It dawned on me that men cheat on their wives when they feel somehow unfulfilled at home. They get part of the emotional fulfillment from their wife, and the rest from "the other woman." The cheating relationship only works if the person is still married. If the cheating spouse eventually leaves his wife for "the other woman", then he is concentrating 100% of his effort on his new girlfriend. Now all of a sudden that "new girlfriend" has become old hat, and he has to move on to some other "exciting" brand new person. And so on. Apparently, the guy you fell in love with just needed the excitement of discovering a new person and while he was married, you provided this for him. Then, he found a new thrill with someone else according to your post.

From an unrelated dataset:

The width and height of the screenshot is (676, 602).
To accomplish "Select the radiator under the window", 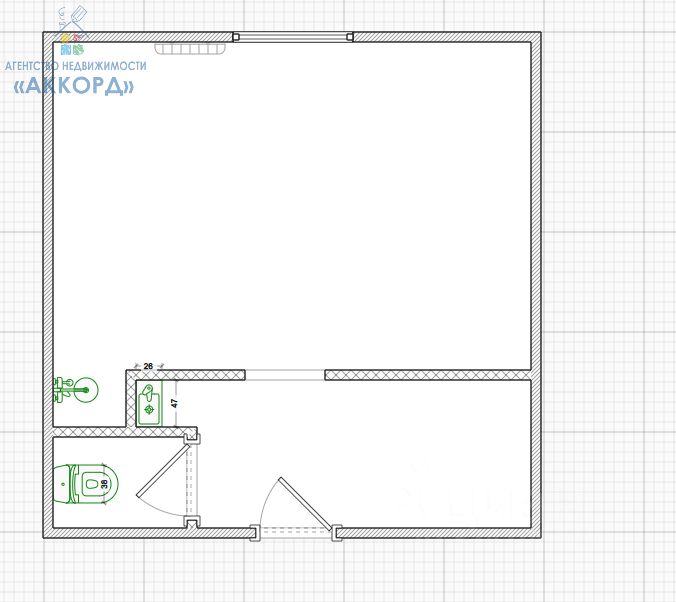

To prevent this from happening in the future, concentrate your love on someone who actually loves you. A husband is incapable of loving you in the way he loves his wife. And if a man leaves his wife for you, can you really trust him? Once you are his wife, then he could very easily cheat on you with someone else. This would be a very bad situation, especially if you had kids with him. Take good care of yourself. You deserve so much better!

In the short term after the breakup, don't date for a while. Don't talk to him or take his calls. Take yourself out to the movies, or to the mall, or take up a nice hobby that you can do without the pressure of dating someone. Take a girlfriend (that's what we are here for, afterall) and maybe try something new or go for a makeover! Join a regular exercise class to stay in shape and remember to eat healthy so you look good (look good, and you will also FEEL good too). Enjoy YOU. Remember you are a fabulous girl and you don't deserve anything but the best. In time you will draw good men to you without even trying. Good men respect women who have fulfilled lives! And if they are married, don't even let a friendship like the last one start up! Married men need to concentrate their main emotional efforts on their wives. Start up friendships with single men or men who have already been divorced for a while, and take it as a friendship rather than a dating thing. Let things develop s....l....o....w....l....y. Life is not a race!

Take care! :)
K.
PS: my ex-hubby broke up with the woman he left me for 6 months after we separated. I still won't take him back. I have moved on and now love my life. So should you! All the best to you!